Verify canary release

Provide environment information

Operating System:
      Platform: darwin
      Arch: x64
      Version: Darwin Kernel Version 22.1.0: Sun Oct  9 20:14:54 PDT 2022; root:xnu-8792.41.9~2/RELEASE_X86_64
    Binaries:
      Node: 18.16.0
      npm: 9.5.1
      Yarn: 1.22.19
      pnpm: 7.29.3
    Relevant packages:
      next: 13.4.6
      eslint-config-next: 13.2.4
      react: 18.2.0
      react-dom: 18.2.0
      typescript: 4.9.5

Which area(s) of Next.js are affected? (leave empty if unsure)

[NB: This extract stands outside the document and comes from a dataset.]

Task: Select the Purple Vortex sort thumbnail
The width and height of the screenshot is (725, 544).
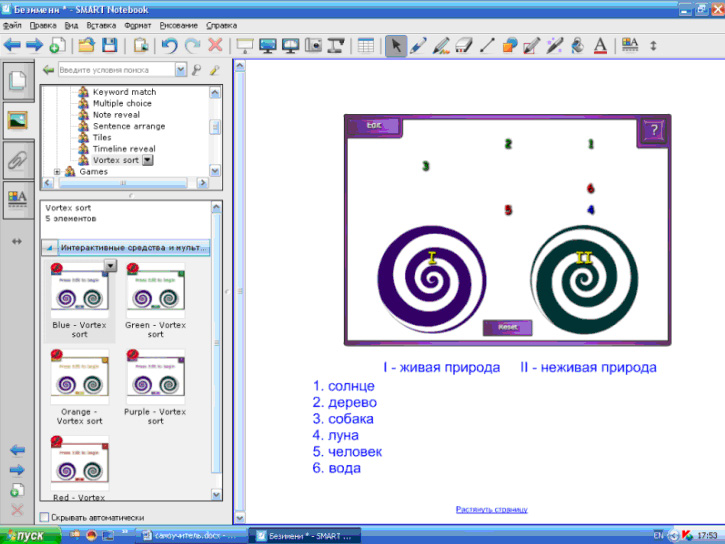Action: [x=155, y=377]
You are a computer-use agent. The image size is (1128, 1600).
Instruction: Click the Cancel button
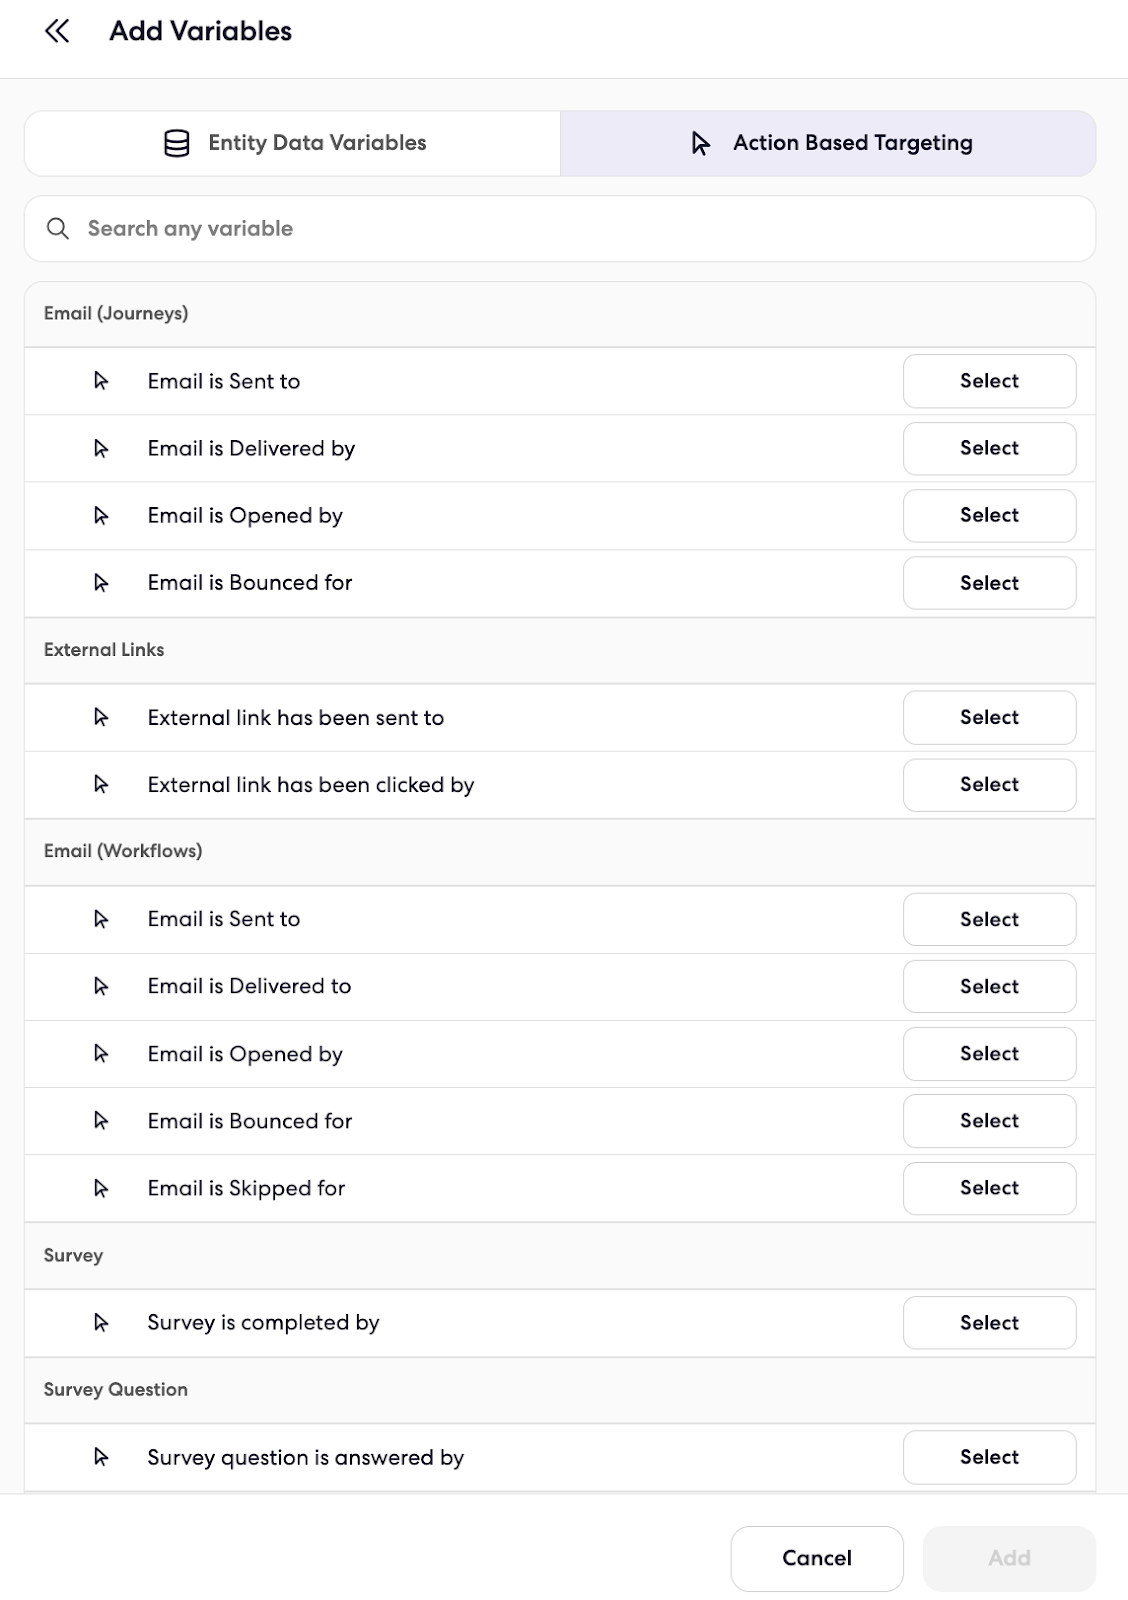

App directory (appDir: true)

Link to the code that reproduces this issue or a replay of the bug

https://codesandbox.com

To Reproduce

export default async function sitemap() {
  const db = await connecToDatabase();
  const usersCollection = db.collection("Users");

  // articles
  const articles = await API.getPosts(
    "",
    undefined,
    undefined,
    "published"
  )
    .then((res) => res)
    .catch((error) => console.log("error fetching content"));
  const articleIds = articles?.map((article: Article) => {
    return { id: article?._id, lastModified: article?.createdAt };
  });
  const posts = articleIds.map(({ id, lastModified }) => ({
    url: `${URL}/${id}`,
    lastModified: lastModified,
  }));

  // users
  const profiles = await usersCollection.find({}).toArray();
  const users = profiles
    ?.filter((profile: User) => profile?.userAddress)
    ?.map((profile: User) => {
      return {
        url: `${URL}/profile/${profile.userAddress}`,
        lastModified: new Date().toISOString(),
      };
    });

  // tags
  const tagsFromDb = await articles
    ?.map((article: Article) => article?.categories)
    ?.flat();

  const uniqueTags = tagsFromDb.reduce((acc, tag) => {
    const existingTag = acc.find((item) => item.id === tag.id);

    if (!existingTag) {
      acc.push(tag);
    }

    return acc;
  }, []);

  const tags = uniqueTags
    ?.filter((tag) => tag?.id)
    ?.map((tag) => {
      return {
        url: `${URL}/tags/${tag.id}`,
        lastModified: new Date().toISOString(),
      };
    });

  const staticPages = [
    {
      url: `${URL}`,
      lastModified: new Date().toISOString(),
    },
    { url: `${URL}/about`, lastModified: new Date().toISOString() },
    { url: `${URL}/read`, lastModified: new Date().toISOString() },
  ];

  return [...posts, ...users, ...tags, ...staticPages];
}

Describe the Bug

Hello,

I'm using Next 13 with the /app directory and trying to configure the sitemap of my project on Google search console.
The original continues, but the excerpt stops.